结果：应用重组PCR技术成功扩增出了LB与HN的融合基因片段(图1A)；构建的pET32a-(LB-linker-HN)载体经双酶切鉴定完全正确(图1B)；双向测序结果表明扩增出的LB基因与HN基因序列完全正确(具体序列见序列表第1部分)。

结论：成功构建了原核表达载体pET32a-(LB-linker-HN)。

实施例2：重组质粒pET32a-(LB-linker-HN)在E.coliBL21中的表达、纯化及鉴定：

重组质粒pET32a-(LB-linker-HN)转化E.coliBL21，制备E.coliBL21的感受态细菌，用1μl重组质粒转化该感受态细菌。接种于含2ml含青霉素钠的LB液体培养基中过夜，将过夜培养物以1:100接种于50ml含青霉素钠的LB液体培养基中，37℃震荡培养3h，到吸光度值约0.8取出5ml未诱导的菌备用，其余加入IPTG至终浓度为1mmol/L进行诱导表达，继续诱导培养4h。取5ml菌液菌体，5000rpm、4℃离心10min收集菌体。以100μl1×蛋白上样buffer重悬，煮沸5min，离心留取上清进行SDS-PAGE分析。电泳完毕后取出凝胶，以考马斯亮蓝R250染液染色1-2h，然后以脱色液平缓摇动脱色过夜，观察蛋白条带，采集图像，用图像分析软件分析其表达量。经可溶性分析，证实LB-linker-HN在E.coliBL21表达主要在上清中存在。采用含有Ni螯合剂的Ni-NTAHis纯化试剂盒，以亲和色谱纯化目的蛋白LB-linker-HN。将LB-linker-HN蛋白进行SDS-PAGE后，200mA恒流电转3h，转至PVDF膜上，用20g/L牛血清白蛋白在室温封闭2h，加入1:1000稀释的抗His单克隆抗体，室温结合1h，4℃封闭过夜，PBST摇床振荡洗涤3次，每次10min，与HRP标记的羊抗鼠IgG抗体结合2h，PBST摇床振荡洗涤3次，加入DAB显色液显色并观察结果。将纯化蛋白进行凝血酶切割，进行测序。

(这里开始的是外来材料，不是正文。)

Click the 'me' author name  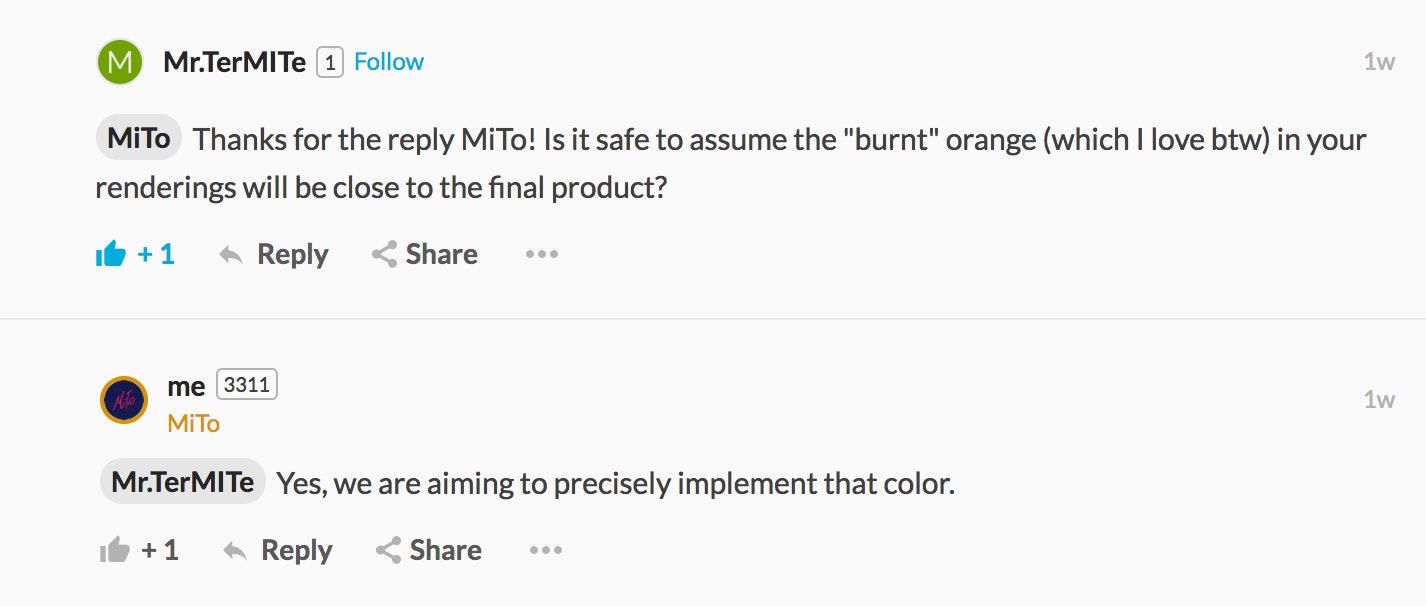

结果：LB-linker-HN的融合重组蛋白理论Mr约为45kD，与3-4泳道显示的表达条带相符，表达量约30％(图2)。纯化LB-linker-HN蛋白质经SDS-PAGE分析纯度达到95％以上。纯化后的蛋白用Bradford法进行定量，蛋白浓度为0.2mg/ml。使用His单克隆抗体进行Westernblot检测，结果证实表达条带为His标签的LB-linker-HN重组蛋白(图3)。经测序LB-linker-HN的氨基酸序列完全正确(见序列表第2部分)。

结论：获得了融合溶菌蛋白LB-linker-HN。

实施例3：融合溶菌蛋白LB-linker-HN的体外杀菌效应：

将LB-linker-HN融合蛋白分别与结核分枝杆菌、大肠埃希菌共孵育后，进行细菌培养，检测LB-linker-HN杀灭结核分枝杆菌的效应及特异性；同时将无菌LB-linker-HN加入到培养巨噬细胞的培养液中，检测LB-linker-HN蛋白对细胞的可能毒副作用。

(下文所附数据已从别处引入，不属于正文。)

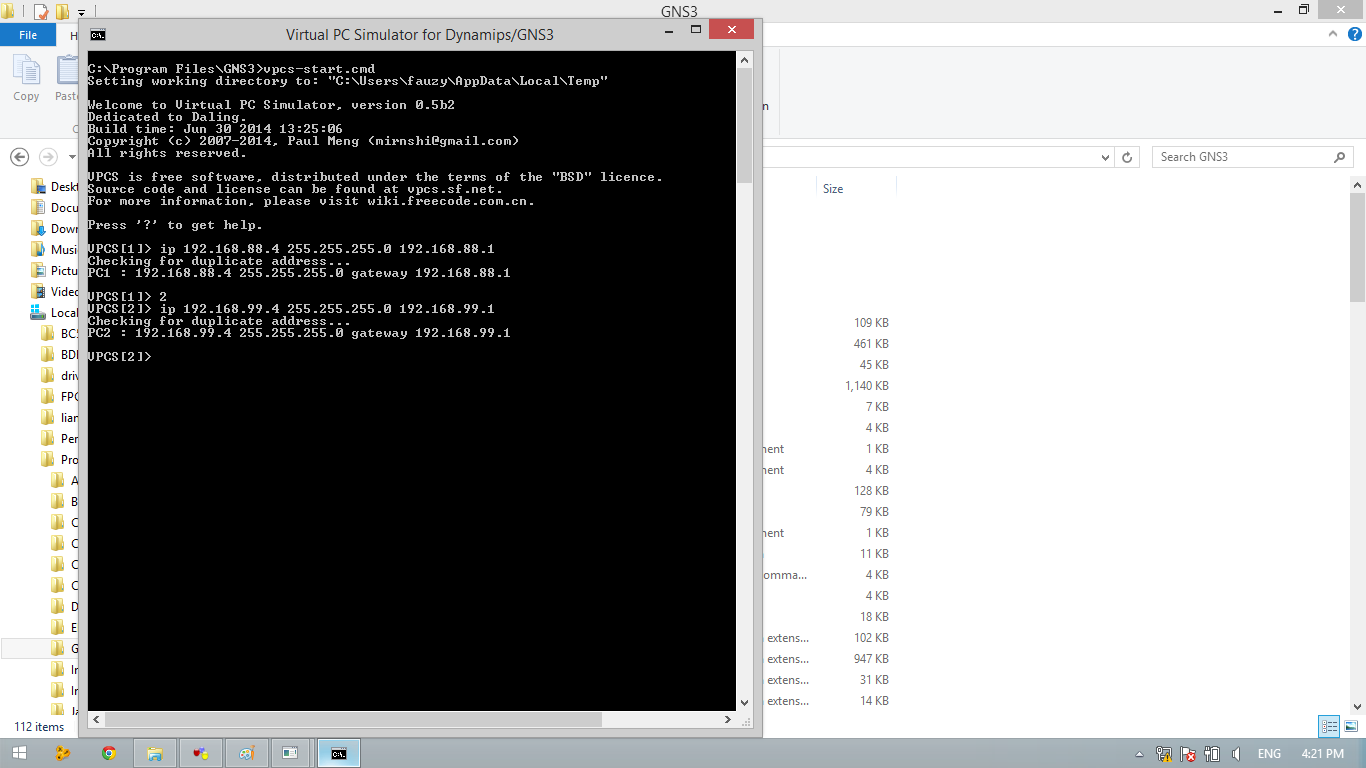Refresh the GNS3 folder with the refresh icon

pyautogui.click(x=1127, y=157)
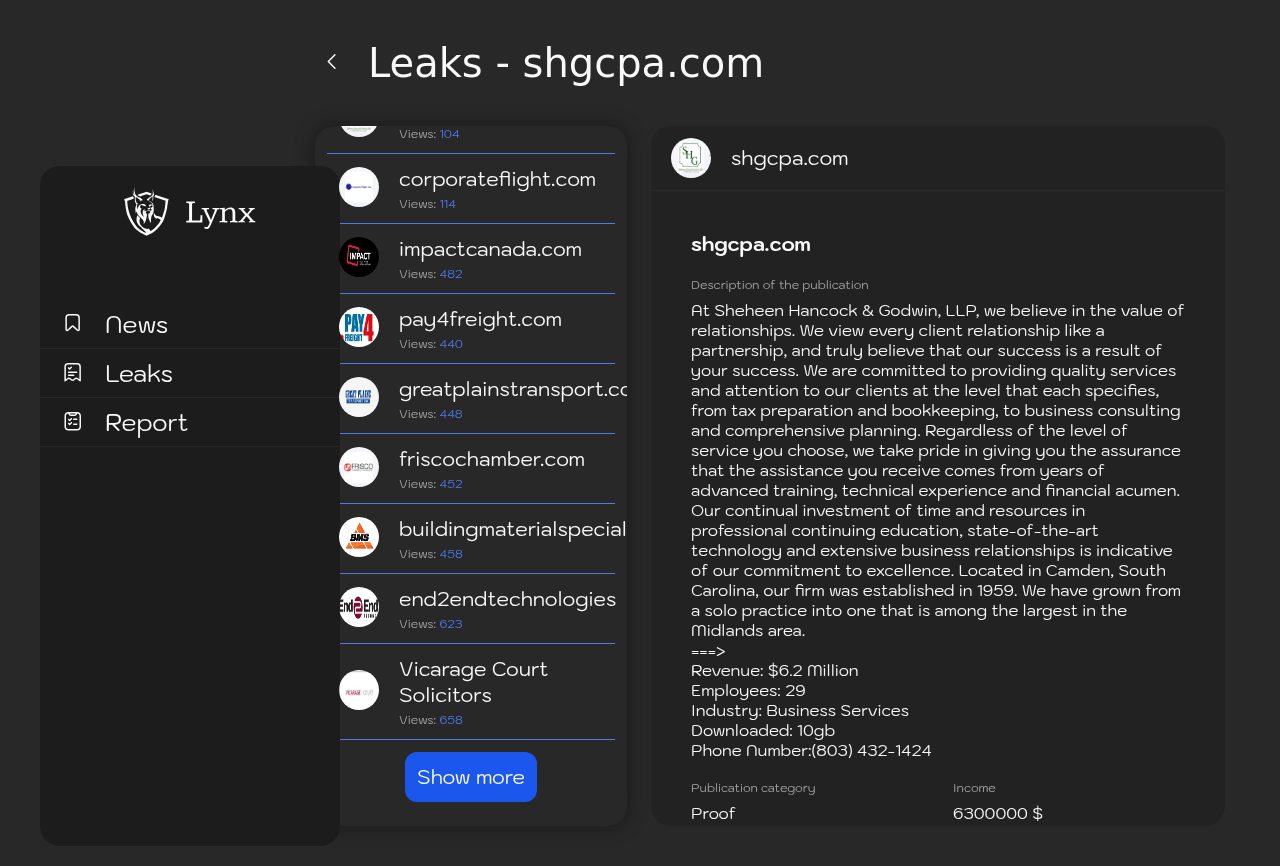Open the Leaks menu item
Image resolution: width=1280 pixels, height=866 pixels.
190,373
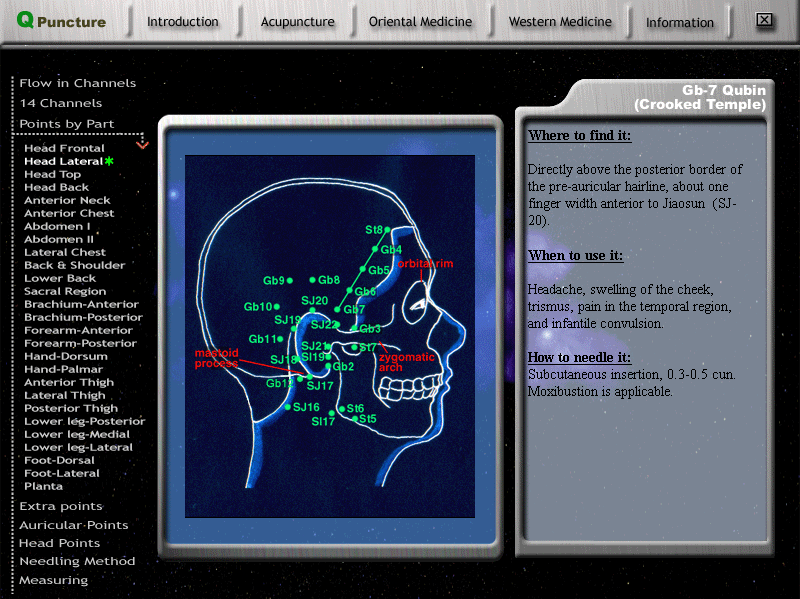Expand the Flow in Channels section
This screenshot has width=800, height=599.
pos(77,83)
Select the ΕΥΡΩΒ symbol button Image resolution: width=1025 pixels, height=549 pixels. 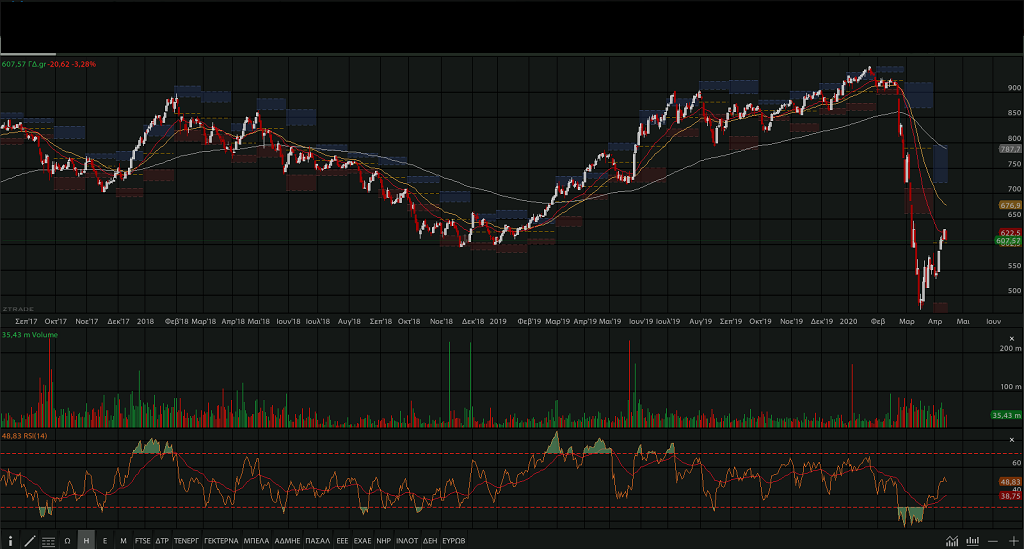tap(454, 540)
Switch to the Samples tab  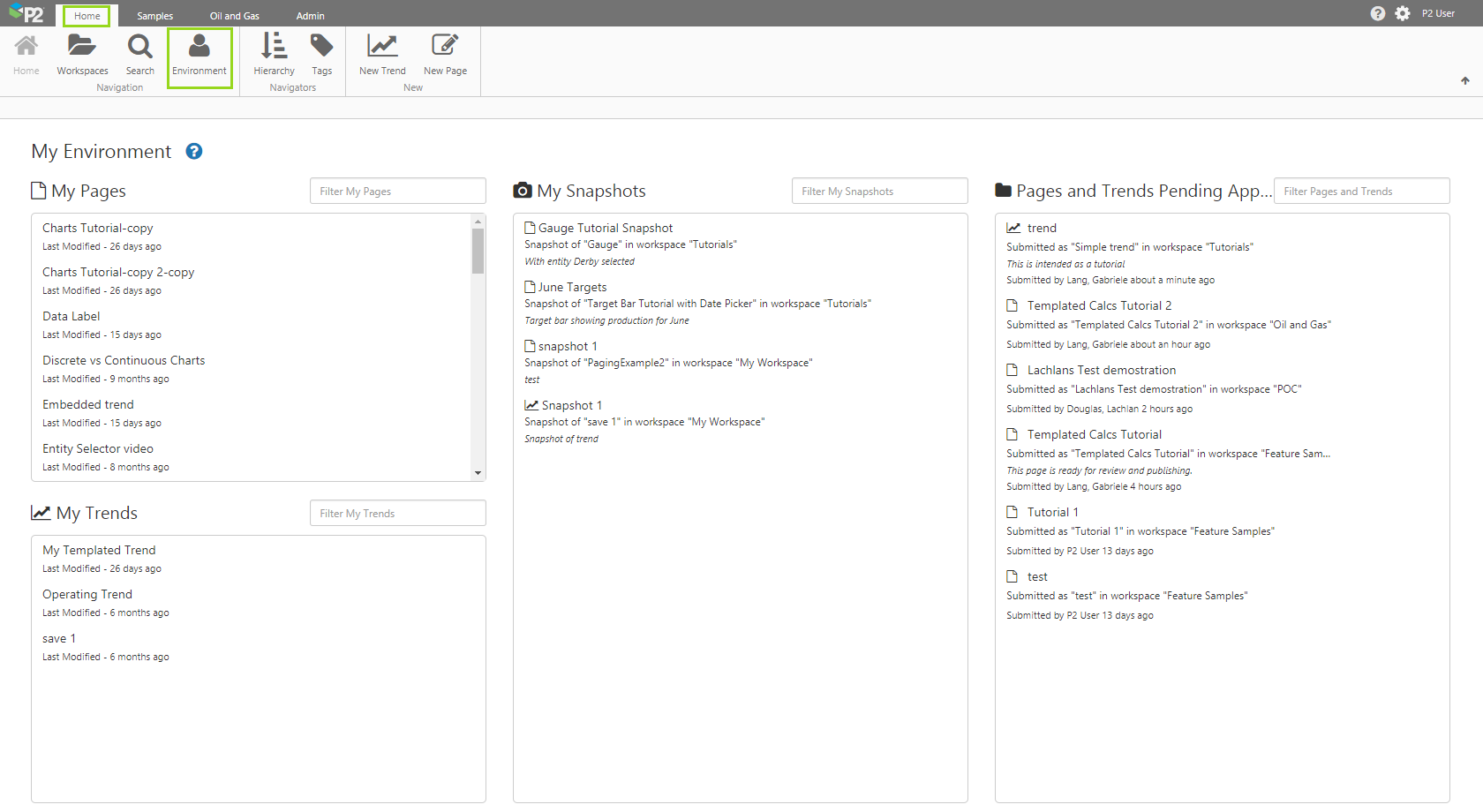(154, 16)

结果：LB-linker-HN对结核分枝杆菌具有明显的杀菌效应；且对大肠埃希菌与巨噬细胞无明显毒副作用。

结论：LB-linker-HN具有治疗结核分枝感染的潜在用途。

应理解，这些实施例仅用于说明本发明而不用于限制本发明的范围。此外应理解，在阅读了本发明讲授的内容之后，本领域技术人员可以对本发明作各种改动或修改，这些等价形式同样落于本申请所附权利要求书所限定的范围。

Claims (8)

1.结核杆菌噬菌体双组份融合溶菌蛋白，其特征在于：该融合溶菌蛋白具有噬菌体双组份溶菌蛋白的氨基酸序列，是由两段编码噬菌体溶菌蛋白的基因序列在噬菌体溶菌蛋白1和溶菌蛋白2的引物作用下经过扩增、连接、构建载体、转化、表达、纯化后制得。

2.如权利要求1所述的结核杆菌噬菌体双组份融合溶菌蛋白，其特征在于：所述噬菌体溶菌蛋白1引物为包含以下序列的引物：

溶菌蛋白1LB上游：

5’-CATCCATGGGCAAGCTTATGAGCCCCAAGATCCG-3’

溶菌蛋白1LB下游：

5’-GTAGCGGCCGCTCTAGATCATCGGTTCCAGGGCT-3’

所述噬菌体溶菌蛋白2引物为包含以下序列的引物：

溶菌蛋白2HN上游：

5’-CTACCATGGGCAAGCTTATGAGCAAGCCCTGGCT-3’

溶菌蛋白2HN下游：

5’-GAAGCGGCCGCTCTAGATCAGATCTGTCGTAGGAACTCG-3’。

3.如权利要求2所述的结核杆菌噬菌体双组份融合溶菌蛋白，其特征在于：所述噬菌体溶菌蛋白1和溶菌蛋白2的引物为：

溶菌蛋白1LB上游：

5’-CATCCATGGGCAAGCTTATGAGCCCCAAGATCCG-3’

溶菌蛋白1LB下游：

5’-GTAGCGGCCGCTCTAGATCATCGGTTCCAGGGCT-3’

溶菌蛋白2HN上游：

5’-CTACCATGGGCAAGCTTATGAGCAAGCCCTGGCT-3’

溶菌蛋白2HN下游：

5’-GAAGCGGCCGCTCTAGATCAGATCTGTCGTAGGAACTCG-3’。

4.如权利要求1所述的结核杆菌噬菌体双组份融合溶菌蛋白的制备方法，其特征在于：a设计如权利要求3所述引物对噬菌体溶菌蛋白1和溶菌蛋白2进行PCR扩增；

b用重组PCR方法，使用linker将两段序列连接获得连接基因；

c将连接基因连接入原核表达质粒构建成重组质粒；

d将重组质粒转化到原核表达载体进行表达；

e纯化表达出的蛋白，得到目的蛋白。

5.如权利要求4所述的结核杆菌噬菌体双组份融合溶菌蛋白的制备方法，其特征在于：所述的噬菌体为D29噬菌体。

6.如权利要求5所述的结核杆菌噬菌体双组份融合溶菌蛋白的制备方法，其特征在于：所述的原核表达质粒为pET32a。

7.如权利要求6所述的结核杆菌噬菌体双组份融合溶菌蛋白的制备方法，其特征在于：所述的原核表达载体为E.coliBL21。

8.如权利要求1所述的结核杆菌噬菌体双组份融合溶菌蛋白在制备治疗结核分枝杆菌感染的药物中的用途。